# DATA PROVIDED:
┄┄┄┄┄┄┄┄┄┄
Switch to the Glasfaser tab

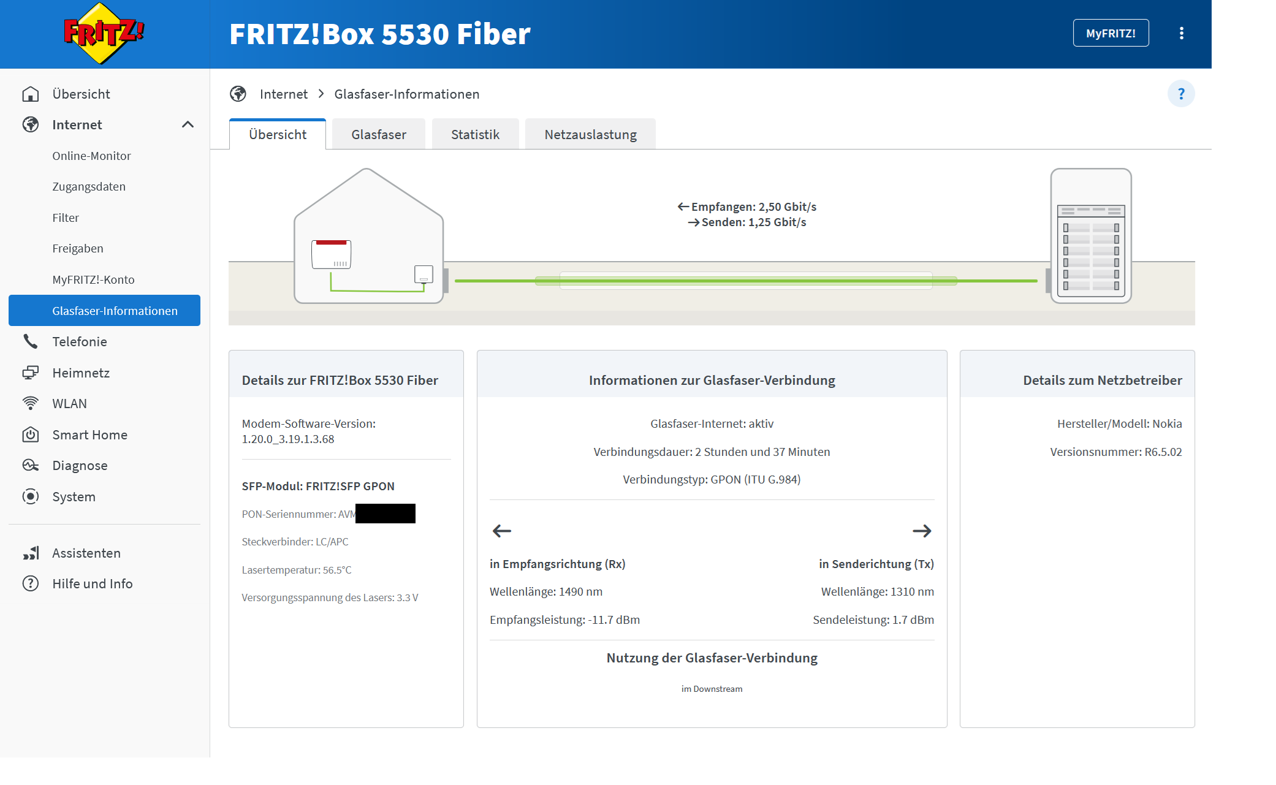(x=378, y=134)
┄┄┄┄┄┄┄┄┄┄
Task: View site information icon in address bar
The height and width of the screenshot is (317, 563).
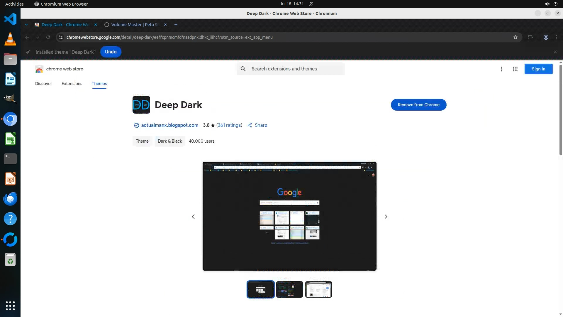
┄┄┄┄┄┄┄┄┄┄
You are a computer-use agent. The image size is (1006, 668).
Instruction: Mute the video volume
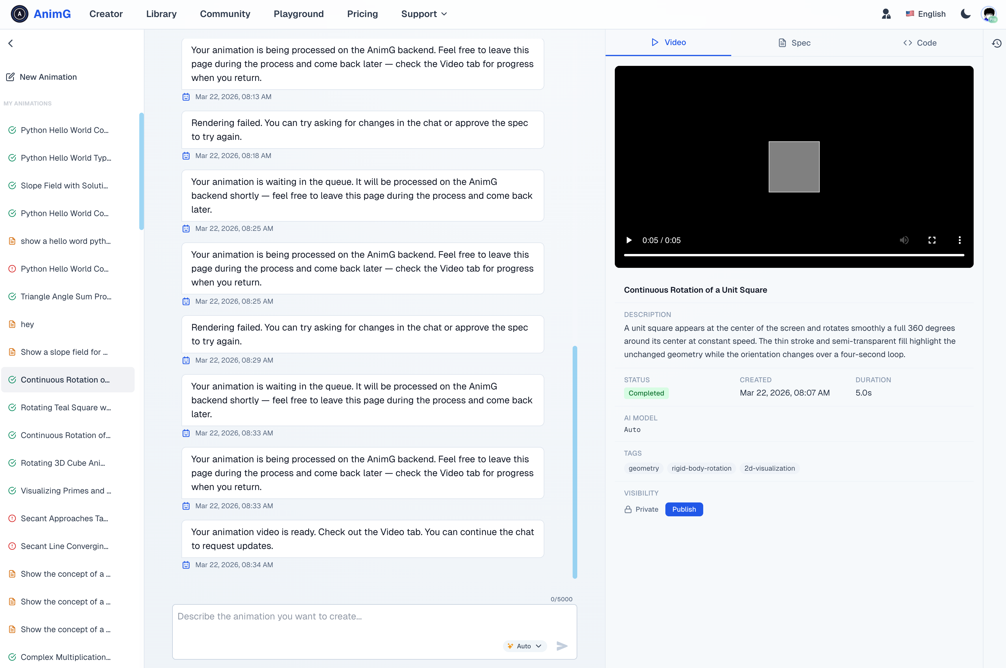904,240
┄┄┄┄┄┄┄┄┄┄
# TASK DETAILS:
Word for word, restate the lines above from the line containing "Task: View site" through the line containing "The height and", with both included and nothing else.

# SOLUTION FOR THIS PROBLEM:
Task: View site information icon in address bar
The height and width of the screenshot is (317, 563).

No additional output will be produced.